5.1. Body stability control
In this experiment part, the tester stands using our assistance system which utilize our force control scheme (Chugo et al., 2007). The height of the tester is 1.7[m] and our system lifts him at 30[sec]. For verifying an effectiveness of our proposed scheme, we test two cases. One case uses our proposed body stability control scheme and the other case does not use it for standing assistance. The coordination is defined as Fig.8.
Fig.12 shows the standing assistance posture of the subject and Fig.13 shows the movement of our active walker utilizing proposed control during lifting up as Fig.12. After 25[%] movement pattern, system starts to coordinate the body balance of the patient, because in this period, our assistant manipulator uses force control mode and the posture of the patient is not maintained as references.
Fig.14 shows the COG of the patient and we can verify that our system coordinate the body balance according to the reference of the nursing specialists.
Furthermore, seven aged users test our prototype. They are 67 years old and more, and their care levels of Japanese Long-term Care Insurance System (Population Estimates, 2009) are 1 or 2.
They stand up using our assistance system twice. One case uses our proposed body stability control scheme and the other case does not use it. We question them about the following topics after standing up with our assistance system.
Question1: Comparing with standing up using only your own strength, do you feel to easy for standing up using our system? We evaluate the inferior feeling is 1 point, same feeling is 3 points and good feeling is 5 points.
Question2: Do you feel to fear of falling during standing up using our assistance system? We evaluate the inferior feeling is 1 point, same feeling is 3 points and good feeling is 5 points.
Fig.15 shows the opinions of elderly testers. Each bar shows the average and standard deviation of evaluation points in each case. From these results, using our body stability control, the patient feels easier for standing up and does not feel the fear of falling. Therefore, we can evaluate our scheme is effective.
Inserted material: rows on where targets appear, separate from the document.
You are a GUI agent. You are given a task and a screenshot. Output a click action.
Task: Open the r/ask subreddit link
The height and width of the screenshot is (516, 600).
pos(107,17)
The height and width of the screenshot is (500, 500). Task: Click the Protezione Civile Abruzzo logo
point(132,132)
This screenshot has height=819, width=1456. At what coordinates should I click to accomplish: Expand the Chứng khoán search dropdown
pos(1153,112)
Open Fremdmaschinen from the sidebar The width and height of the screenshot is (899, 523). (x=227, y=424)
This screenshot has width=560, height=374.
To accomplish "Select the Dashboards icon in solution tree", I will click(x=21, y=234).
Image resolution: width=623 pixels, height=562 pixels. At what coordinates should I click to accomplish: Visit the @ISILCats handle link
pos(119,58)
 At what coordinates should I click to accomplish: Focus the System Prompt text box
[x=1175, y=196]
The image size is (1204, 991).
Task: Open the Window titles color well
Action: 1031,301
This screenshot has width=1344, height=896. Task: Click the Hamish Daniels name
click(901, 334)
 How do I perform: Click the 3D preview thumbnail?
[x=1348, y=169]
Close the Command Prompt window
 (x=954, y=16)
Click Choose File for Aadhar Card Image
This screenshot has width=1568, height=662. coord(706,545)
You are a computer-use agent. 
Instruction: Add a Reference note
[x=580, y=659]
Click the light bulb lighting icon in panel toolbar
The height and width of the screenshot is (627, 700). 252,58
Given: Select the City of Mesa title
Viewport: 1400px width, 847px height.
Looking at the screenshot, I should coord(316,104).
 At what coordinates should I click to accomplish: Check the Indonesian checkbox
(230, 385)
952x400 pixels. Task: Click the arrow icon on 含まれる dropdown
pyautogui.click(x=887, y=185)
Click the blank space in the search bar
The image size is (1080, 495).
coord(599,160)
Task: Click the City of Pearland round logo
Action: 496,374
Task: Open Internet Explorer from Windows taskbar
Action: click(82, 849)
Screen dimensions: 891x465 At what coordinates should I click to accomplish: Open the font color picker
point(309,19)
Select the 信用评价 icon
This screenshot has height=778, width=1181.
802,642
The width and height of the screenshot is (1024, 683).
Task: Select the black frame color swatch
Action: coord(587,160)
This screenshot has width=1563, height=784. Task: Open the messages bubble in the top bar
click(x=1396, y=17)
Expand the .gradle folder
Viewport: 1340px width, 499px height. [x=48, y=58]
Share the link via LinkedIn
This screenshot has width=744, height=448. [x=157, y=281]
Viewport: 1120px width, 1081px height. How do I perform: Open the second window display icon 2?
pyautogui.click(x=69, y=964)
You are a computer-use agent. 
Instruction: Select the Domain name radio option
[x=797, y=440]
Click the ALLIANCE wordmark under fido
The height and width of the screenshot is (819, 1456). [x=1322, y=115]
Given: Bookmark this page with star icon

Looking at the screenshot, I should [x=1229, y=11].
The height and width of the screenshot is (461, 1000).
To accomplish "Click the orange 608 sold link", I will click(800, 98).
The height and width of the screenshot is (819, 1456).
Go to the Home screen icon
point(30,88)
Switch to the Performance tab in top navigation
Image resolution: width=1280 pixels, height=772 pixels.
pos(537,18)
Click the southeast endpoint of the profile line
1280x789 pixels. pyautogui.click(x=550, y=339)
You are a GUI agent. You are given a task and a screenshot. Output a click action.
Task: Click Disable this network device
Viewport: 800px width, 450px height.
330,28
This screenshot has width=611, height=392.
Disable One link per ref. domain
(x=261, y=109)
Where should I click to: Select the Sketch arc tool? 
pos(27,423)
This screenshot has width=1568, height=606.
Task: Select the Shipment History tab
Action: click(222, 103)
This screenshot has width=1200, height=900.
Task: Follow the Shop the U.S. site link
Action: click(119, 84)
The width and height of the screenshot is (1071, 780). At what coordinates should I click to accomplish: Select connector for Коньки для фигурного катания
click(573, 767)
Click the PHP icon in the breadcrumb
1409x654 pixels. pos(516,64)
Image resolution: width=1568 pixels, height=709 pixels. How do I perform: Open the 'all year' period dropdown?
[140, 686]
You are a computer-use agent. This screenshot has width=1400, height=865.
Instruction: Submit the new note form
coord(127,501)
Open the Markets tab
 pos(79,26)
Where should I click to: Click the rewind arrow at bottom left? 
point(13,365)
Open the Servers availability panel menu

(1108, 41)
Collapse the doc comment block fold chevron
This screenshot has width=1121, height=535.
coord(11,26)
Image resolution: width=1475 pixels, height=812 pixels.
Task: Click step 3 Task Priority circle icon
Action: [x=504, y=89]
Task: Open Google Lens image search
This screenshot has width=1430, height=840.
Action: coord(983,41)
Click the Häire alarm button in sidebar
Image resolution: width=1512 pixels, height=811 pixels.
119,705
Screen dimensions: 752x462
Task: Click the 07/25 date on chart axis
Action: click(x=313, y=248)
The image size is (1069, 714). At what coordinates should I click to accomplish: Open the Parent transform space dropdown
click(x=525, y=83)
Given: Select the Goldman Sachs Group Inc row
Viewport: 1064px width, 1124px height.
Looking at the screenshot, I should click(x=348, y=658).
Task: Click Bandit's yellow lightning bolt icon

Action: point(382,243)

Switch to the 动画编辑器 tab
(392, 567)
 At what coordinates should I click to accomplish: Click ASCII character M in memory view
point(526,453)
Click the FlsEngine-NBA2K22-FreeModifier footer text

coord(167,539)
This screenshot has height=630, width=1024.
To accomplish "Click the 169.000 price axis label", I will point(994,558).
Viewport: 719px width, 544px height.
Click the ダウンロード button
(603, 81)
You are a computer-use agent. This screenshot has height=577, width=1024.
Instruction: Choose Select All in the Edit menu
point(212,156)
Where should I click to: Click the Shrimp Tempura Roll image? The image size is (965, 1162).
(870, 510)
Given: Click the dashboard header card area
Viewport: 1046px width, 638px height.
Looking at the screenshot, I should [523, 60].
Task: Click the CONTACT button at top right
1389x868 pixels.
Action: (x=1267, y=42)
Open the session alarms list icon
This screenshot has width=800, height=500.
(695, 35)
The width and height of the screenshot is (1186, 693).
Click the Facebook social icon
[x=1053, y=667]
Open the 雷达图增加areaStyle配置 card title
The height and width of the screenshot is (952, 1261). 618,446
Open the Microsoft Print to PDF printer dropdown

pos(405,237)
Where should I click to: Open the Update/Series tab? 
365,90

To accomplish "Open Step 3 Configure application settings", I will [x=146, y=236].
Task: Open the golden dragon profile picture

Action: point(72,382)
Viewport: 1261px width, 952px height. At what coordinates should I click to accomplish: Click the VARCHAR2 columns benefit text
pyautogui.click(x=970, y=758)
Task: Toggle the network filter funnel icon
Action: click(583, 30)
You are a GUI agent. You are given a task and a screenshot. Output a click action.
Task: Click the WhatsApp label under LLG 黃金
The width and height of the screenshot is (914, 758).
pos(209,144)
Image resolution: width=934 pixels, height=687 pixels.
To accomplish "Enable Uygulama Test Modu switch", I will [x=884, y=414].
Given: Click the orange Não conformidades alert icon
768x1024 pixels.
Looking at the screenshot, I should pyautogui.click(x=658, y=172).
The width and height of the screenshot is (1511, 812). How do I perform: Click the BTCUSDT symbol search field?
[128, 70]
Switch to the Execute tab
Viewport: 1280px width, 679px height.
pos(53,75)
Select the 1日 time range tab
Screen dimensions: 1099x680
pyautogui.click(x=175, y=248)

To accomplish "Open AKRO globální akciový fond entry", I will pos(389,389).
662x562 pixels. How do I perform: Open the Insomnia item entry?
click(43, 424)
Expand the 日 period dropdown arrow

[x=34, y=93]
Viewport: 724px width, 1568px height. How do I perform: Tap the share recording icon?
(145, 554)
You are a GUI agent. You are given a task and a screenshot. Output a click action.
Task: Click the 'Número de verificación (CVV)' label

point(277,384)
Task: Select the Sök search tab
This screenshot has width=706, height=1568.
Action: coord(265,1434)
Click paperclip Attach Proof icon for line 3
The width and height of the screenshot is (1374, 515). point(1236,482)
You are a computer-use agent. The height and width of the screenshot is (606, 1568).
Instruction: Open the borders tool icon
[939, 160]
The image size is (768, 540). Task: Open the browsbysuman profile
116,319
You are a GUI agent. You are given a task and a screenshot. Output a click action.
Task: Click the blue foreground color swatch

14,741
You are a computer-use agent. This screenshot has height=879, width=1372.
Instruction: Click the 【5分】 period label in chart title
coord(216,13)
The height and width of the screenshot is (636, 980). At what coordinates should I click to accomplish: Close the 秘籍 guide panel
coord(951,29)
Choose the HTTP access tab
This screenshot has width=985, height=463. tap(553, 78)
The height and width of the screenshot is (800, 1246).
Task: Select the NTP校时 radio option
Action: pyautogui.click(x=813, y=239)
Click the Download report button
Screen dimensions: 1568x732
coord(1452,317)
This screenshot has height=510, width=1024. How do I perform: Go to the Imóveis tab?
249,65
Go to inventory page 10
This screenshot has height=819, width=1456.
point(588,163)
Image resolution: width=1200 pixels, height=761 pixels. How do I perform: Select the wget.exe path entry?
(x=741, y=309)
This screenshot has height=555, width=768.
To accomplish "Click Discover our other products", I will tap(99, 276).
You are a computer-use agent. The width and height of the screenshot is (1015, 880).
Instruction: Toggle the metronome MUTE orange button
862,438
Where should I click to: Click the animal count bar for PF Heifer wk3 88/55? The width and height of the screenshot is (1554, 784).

5.2. Seating position adjustment
In this experiment part, the tester with wearing equipment (Takeda et al., 2001) walks to the seating position according to our assistance. In preliminary experiment, we set a suitable seating position (and admissible area) which enables the patient to sit down the target chair easily as Fig.16(a). In this experiment, our proposed system guides him to this target position ten times.
From these results as Fig.16(b), our system can adjust the seating position with enough accuracy for sitting down. Our system uses damping control as (8) for safety reason. Thus, the results have a range. (But they are within admissible area.).
5.3. General experiment
Here, we verify the general performance of our prototype system by the experiment. This experiment assumes typical action of elderly (the movement from the chair to the bed in same room) in their daily life.
As the result of the experiment, our system can assist the patient as Fig.17. The first, the tester stands up from the left chair with standing assistance of our proposed system (Fig.17(a)-(c)). The second, he walks to near the target bed himself (Fig.17(c)-(d), Our system does not assist him.). The third, our system adjusts the seating position (Fig.17(d)-(e)) and assists the sit down motion (Fig.17(f)).
In this paper, we develop an active walker system for standing, walking and seating operation continuously which cooperates the developed standing assistance system with safety and stability. For realizing these conditions, our walker coordinates the assisting position cooperating the standing assistance manipulator according to the posture of the patient. Furthermore, our walker adjusts a seating position when the patient sit down which has high risk for falling down. Using our proposed system, the patient can use standing, walking and seating assistance continuously by a same device.
In our future work, we will discuss the seating assistance operation.